Symantec (SYMC) represents the purest play in this industry, deriving almost all of its revenue from the software security business. Last year, SYMC generated $6.5 billion in revenue, and $2.5 billion in operating income. Considering the macro trends predicted by PwC, SYMC could also easily see its revenue grow by 50% over the next few years, far outpacing growth in other industries. Additionally, considering its growth prospects SYMC trades relatively cheaply -- only 15x forward P/E -- not the kind of multiple you would expect from a growth company.
With that we have wrapped up our discussion on more exotic terrorist threats, but I would still like to take a moment to discuss another security company I have discussed in previous articles -- Implant Science Corporation (OTCQB:IMSC).
Implant Science Corporation: A Leader in Explosive Trace Detection
Terrorists have a lot of tools at their disposal to carry out their attacks -- guns, explosives, and knives, just to name a few. Law enforcement detects these items through X-ray machines, metal detectors, surveillance cameras, etc. Another less-known method of detection is explosive trace detection (ETD). ETD, as its name suggests, can immediately detect if someone has recently been exposed to explosives. If someone has traces of explosives on their clothes or person, police can identify them as a threat.
IMSC's ETD equipment competes with Smiths Group (OTCPK:SMGKF), L-3 Communications Holdings (LLL), and Safran (OTCPK:SAFRY). The main advantage of IMSC's equipment lies in the fact that it does not use radiation to detect trace explosives, thus limiting maintenance costs and, more importantly, passenger liability. IMSC recently received approval from the TSA, allowing the TSA to use IMSC's equipment in airports. The TSA has a $583 million per year budget on security equipment in general, and rolled out an ambitious $1 billion security program this year. Additionally, Homeland Security Corporation predicts that by 2015 the market for ETD equipment should hit $1 billion, and considering IMSC's recent TSA approval, it could capture a decent part of that market.
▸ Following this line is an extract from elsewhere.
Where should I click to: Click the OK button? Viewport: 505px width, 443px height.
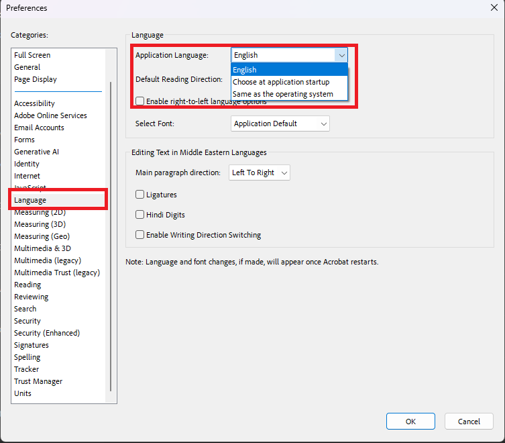click(410, 422)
IMSC offers investors a compelling entry into the security space, because although the above-mentioned companies have an airport security business, it only makes up a fraction of their total revenue. IMSC has a strong management with deep connections to U.S. and international officials. Things in IMSC-land aren't all rosy, though. Since its TSA approval, IMSC has closed a number of deals, but has yet to announce a major order from the TSA or other large government organization. Lastly, IMSC has persistent liquidity problems due to an unusual financing agreement, and this could either threaten the companies ability to operate as a going concern or severely dilute the equity.
Nonetheless, IMSC remains an attractive company because of its unique technology, pure exposure to the ETD space, and strong management. Investors just need to understand the risks associated with the company.
Investors have many ways to play in the defense space from the speculative -- think IMSC and INO -- to the more well-established, like SYMC. I didn't talk about companies that have more diversified revenue streams, which can give you some exposure to the defense space. We briefly mentioned LLL in the explosives arena, but in the cybersecurity space IBM (IBM) provides a lot of the software for the cloud and critical infrastructure, and has built strong offerings in the cybersecurity space. Finally, in the bio-terror field, both Glaxo (GSK) and Merck (MRK) both have strong vaccine franchises, which they could leverage into more robust offerings.